Littleworth is a small village and civil parish off the A420, almost 2 mi northeast of Faringdon. It was part of Berkshire until the 1974 boundary changes transferred it to Oxfordshire. The parish includes the hamlets of Thrupp and Wadley. The 2011 Census recorded the parish's population as 239.

==History==
Littleworth used to be part of the ecclesiastical parish of Great Faringdon. At the time of the Domesday Book in 1086 it appears to have been part of the manor of Worth. The manor became known as Wadley by the 13th century, and in 1440 Henry VI granted it to Oriel College, Oxford. In the 16th century Wadley manor house was leased to the Unton family, who were prominent at the court of Elizabeth I, among them Henry Unton the diplomat. The house was visited by the queen in 1574 and by James I in 1603. The main settlement at Worth became known as Littleworth by the late 13th century, to distinguish it from Longworth about 5 mi to the east. Littleworth was made a separate ecclesiastical parish in 1843 but was not made a separate civil parish until 1952.

==Parish church==
The Church of England parish church of The Holy Ascension has been on the same site since the 12th century.
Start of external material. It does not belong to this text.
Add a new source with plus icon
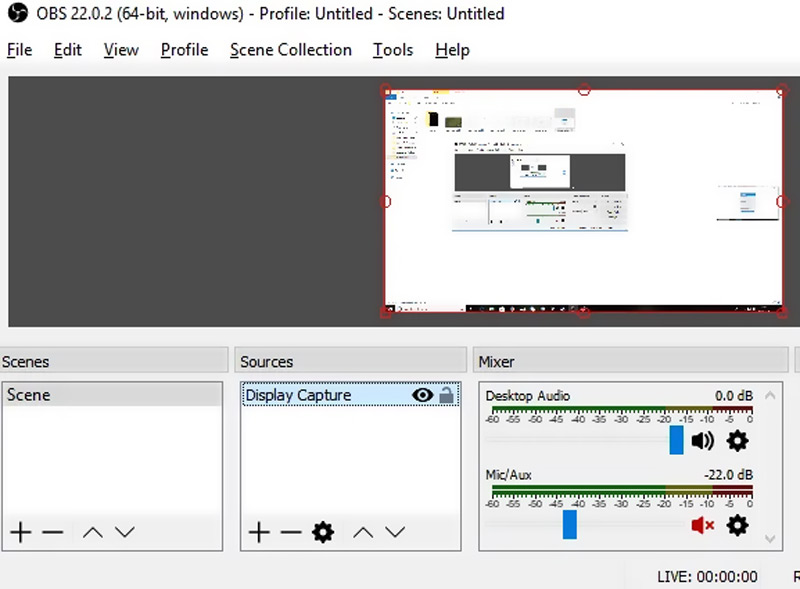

However, the present building was designed by HJ Underwood of Oxford and built on the original Norman foundations in 1839. Its chancel was rebuilt in 1876. The church is a Grade II listed building.

==Sources==
- Mills, A.D. (2003). "A Dictionary of British Place-Names"
- Page, W.H. (1924). "A History of the County of Berkshire"
- Pevsner, Nikolaus (1966). "Berkshire"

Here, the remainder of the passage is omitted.